Copy the lines below exactly. No picture goes into the copy.
*** Data shown Section Begins ***
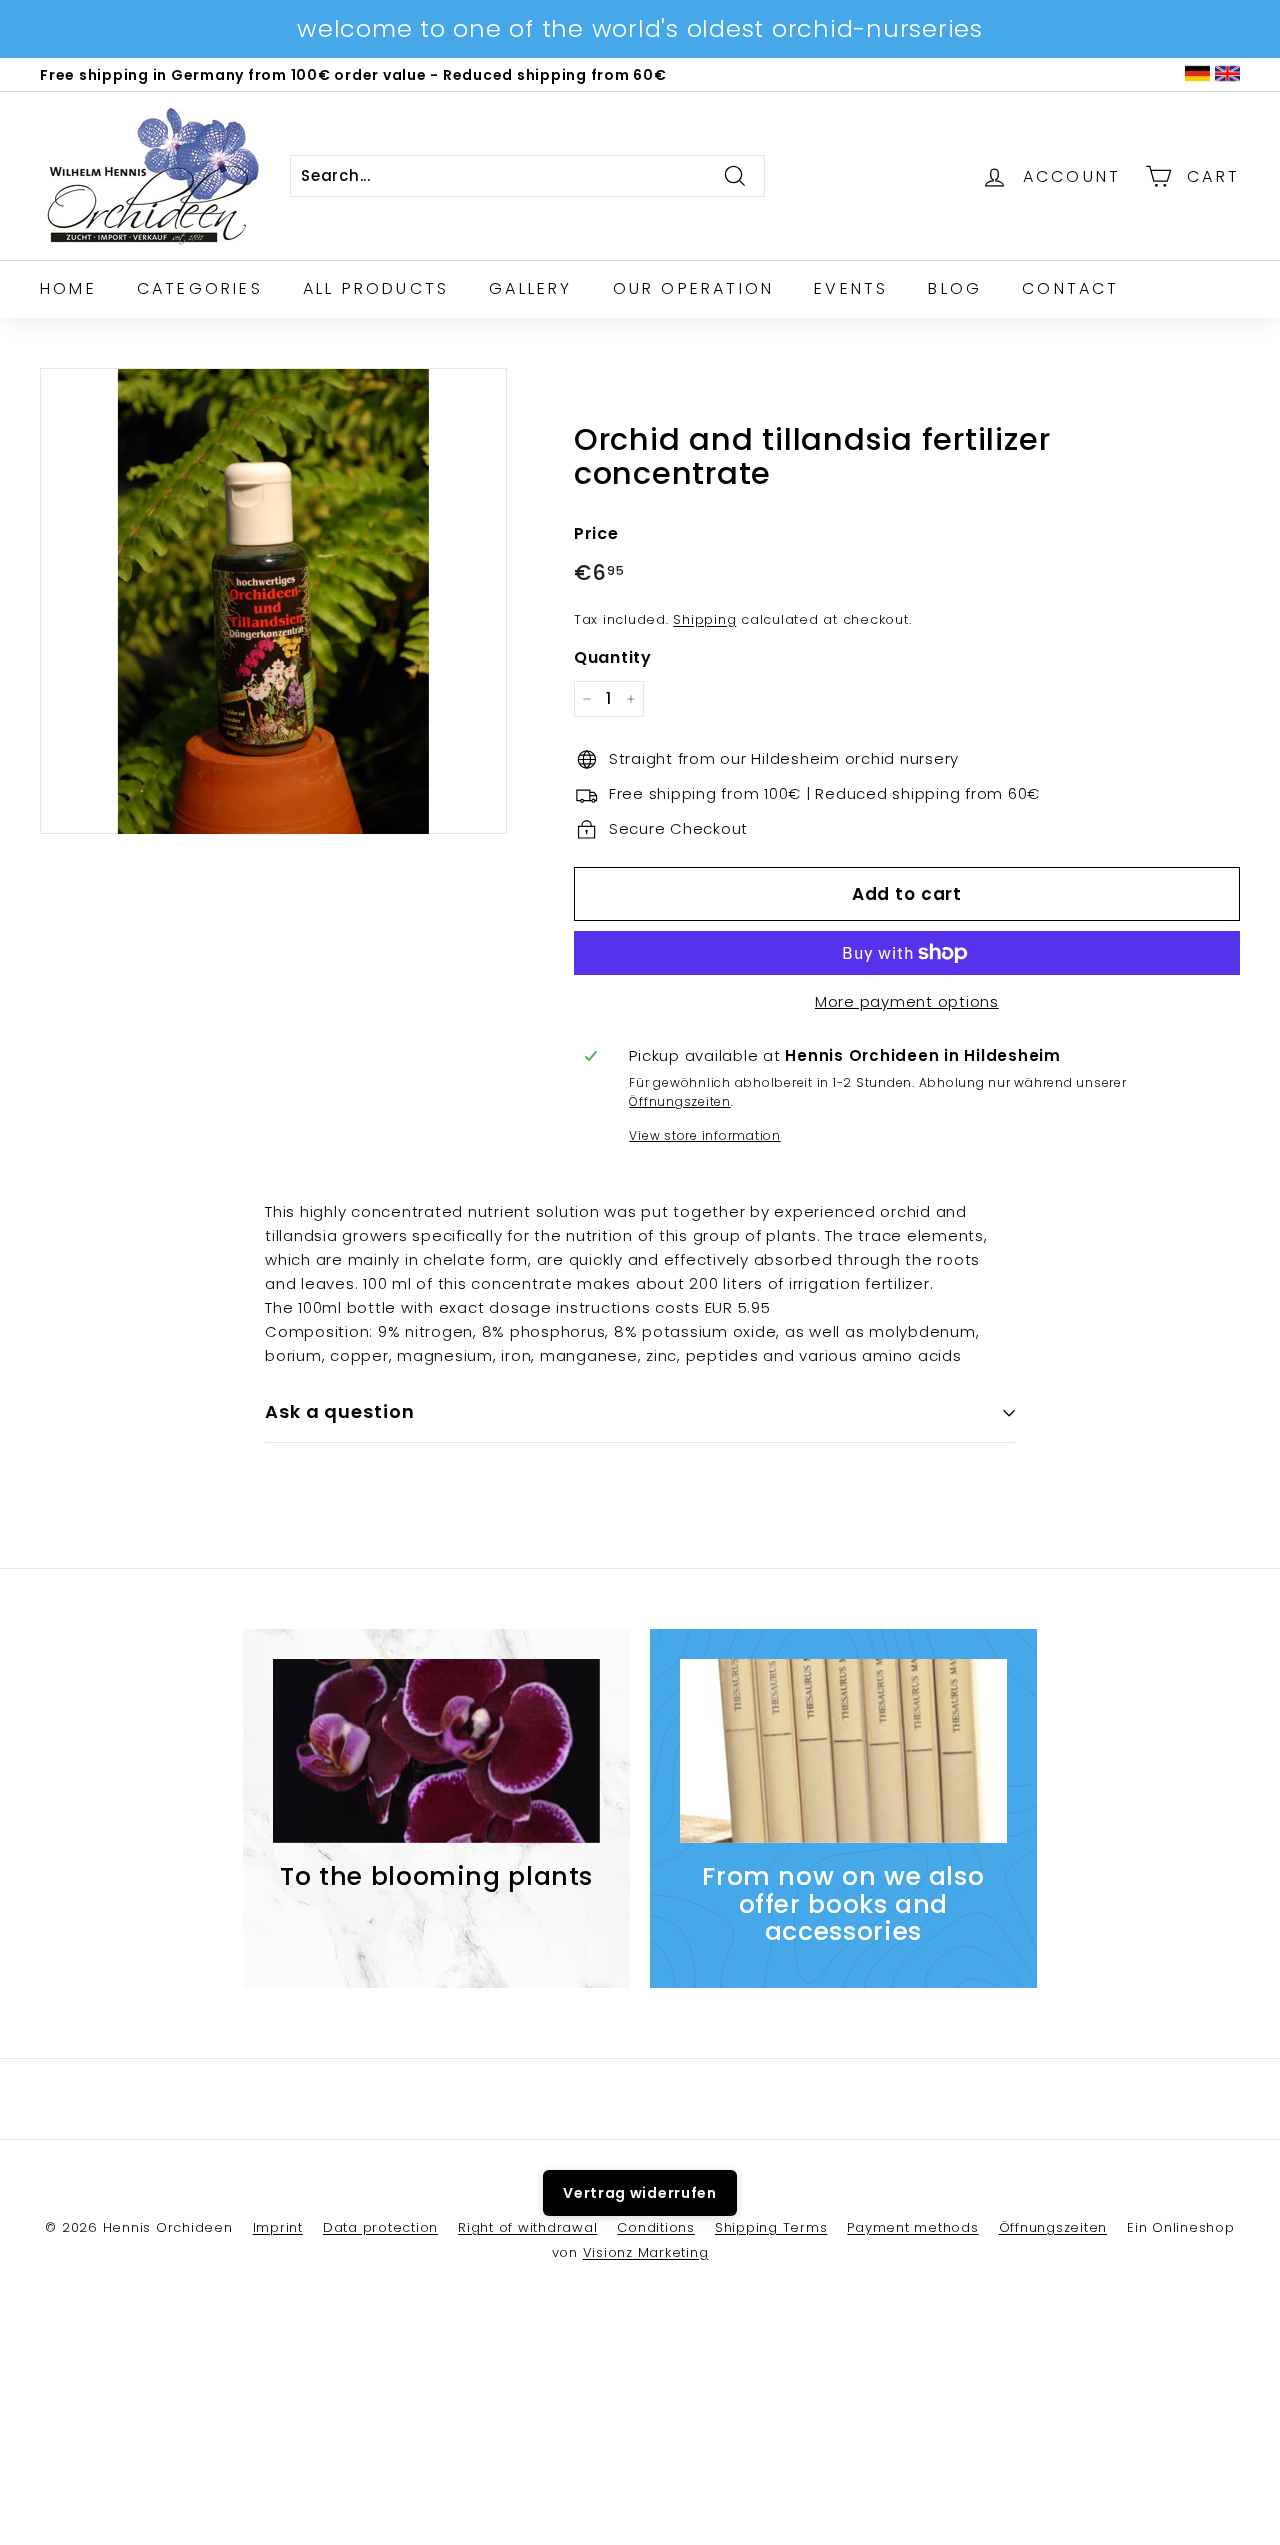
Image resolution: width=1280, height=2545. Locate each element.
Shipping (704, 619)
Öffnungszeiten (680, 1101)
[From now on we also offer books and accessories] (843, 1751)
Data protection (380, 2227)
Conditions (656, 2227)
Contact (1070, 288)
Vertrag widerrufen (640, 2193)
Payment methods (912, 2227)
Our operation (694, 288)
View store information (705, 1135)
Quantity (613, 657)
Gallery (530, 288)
*** Data shown Section Ends ***
Result for this exercise »
Image resolution: width=1280, height=2545. Locate each element.
Shipping (704, 619)
Öffnungszeiten (680, 1101)
[From now on we also offer books and accessories] (843, 1751)
Data protection (380, 2227)
Conditions (656, 2227)
Contact (1070, 288)
Vertrag widerrufen (640, 2193)
Payment methods (912, 2227)
Our operation (694, 288)
View store information (705, 1135)
Quantity (613, 657)
Gallery (530, 288)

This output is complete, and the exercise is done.